Considerations for Our Implementation

Scope. This crate is coracle-lib, which owns nostr types and stateless utilities. The chapter stays at that layer: tag accessor, predicate, tag constructor. Storage sweeping and UI hiding belong in downstream crates (coracle-storage, future application code).

API shape, closely tracking rust-nostr but flatter. The library has deliberately avoided a TagStandard enum in earlier chapters — Tag is a thin Vec<String> wrapper with accessor methods. Following that style:

  • get_expiration(tags: &Tags) -> Option<u64> — free function.
  • is_expired_at(tags: &Tags, now: u64) -> bool.
  • is_expired(tags: &Tags) -> bool — uses SystemTime::now().
  • Methods get_expiration / is_expired / is_expired_at on both HashedEvent and Event, delegating to the free functions.
  • A tag constructor. Two plausible shapes:
    • Tag::expiration(ts: u64) -> Tag — parallels Tag::new but specialized.
    • Just document that callers can write Tag::new("expiration", [ts.to_string()]). The existing pow.rs module builds the nonce tag inline via Tag::new, so there is a precedent for the inline form. But an expiration-specific constructor is small and keeps call sites more readable, and there's nothing nonstandard to hide. Lean toward providing it.

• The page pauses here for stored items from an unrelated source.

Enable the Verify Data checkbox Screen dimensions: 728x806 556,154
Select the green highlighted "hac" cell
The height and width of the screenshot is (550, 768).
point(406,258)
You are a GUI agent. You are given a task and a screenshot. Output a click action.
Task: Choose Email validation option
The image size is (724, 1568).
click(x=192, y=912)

Type for timestamps. The rest of the library uses plain u64 for created_at. Consistency argues for u64 here too; no new Timestamp newtype.

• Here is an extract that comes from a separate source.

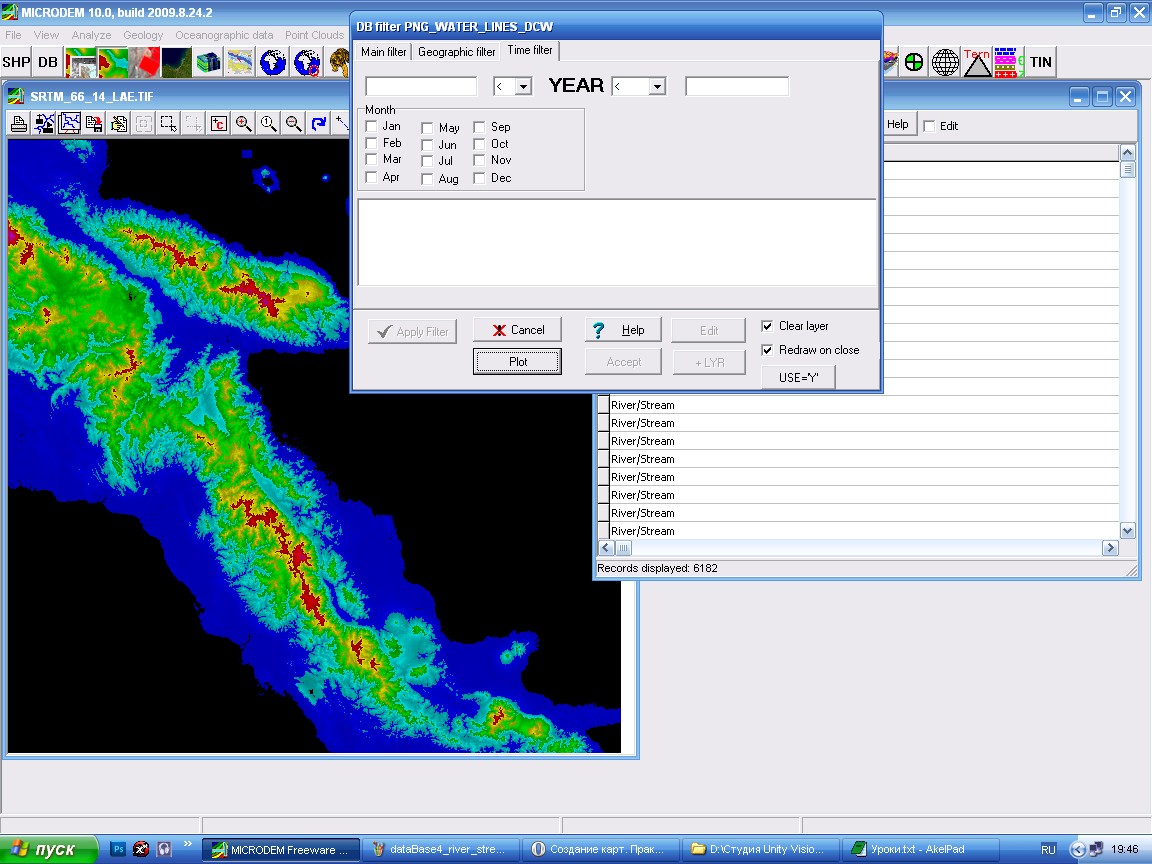Check the Jan month checkbox
The image size is (1152, 864).
pyautogui.click(x=371, y=126)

Comparison semantics. Use strict <. Document it in the rustdoc.

Graceful parsing. Missing tag or unparseable value → None / false. No errors surfaced to callers.

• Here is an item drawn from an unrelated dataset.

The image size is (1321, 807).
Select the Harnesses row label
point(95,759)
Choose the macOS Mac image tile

Time source. Use SystemTime::now().duration_since(UNIX_EPOCH) directly in is_expired. Keep is_expired_at available as the testable primitive. No clock trait — it would cost more than it buys in a library this size.

Dependencies. None beyond what's already pulled in (std::time).

Narrative. The chapter should build on the proof-of-work chapter's structure — free functions plus methods on event types — and lean on the philosophy framing: expiration is a behavior tag, a request, not a cryptographic property of the event. That framing prepares the reader for later chapters where storage and relay layers act on it.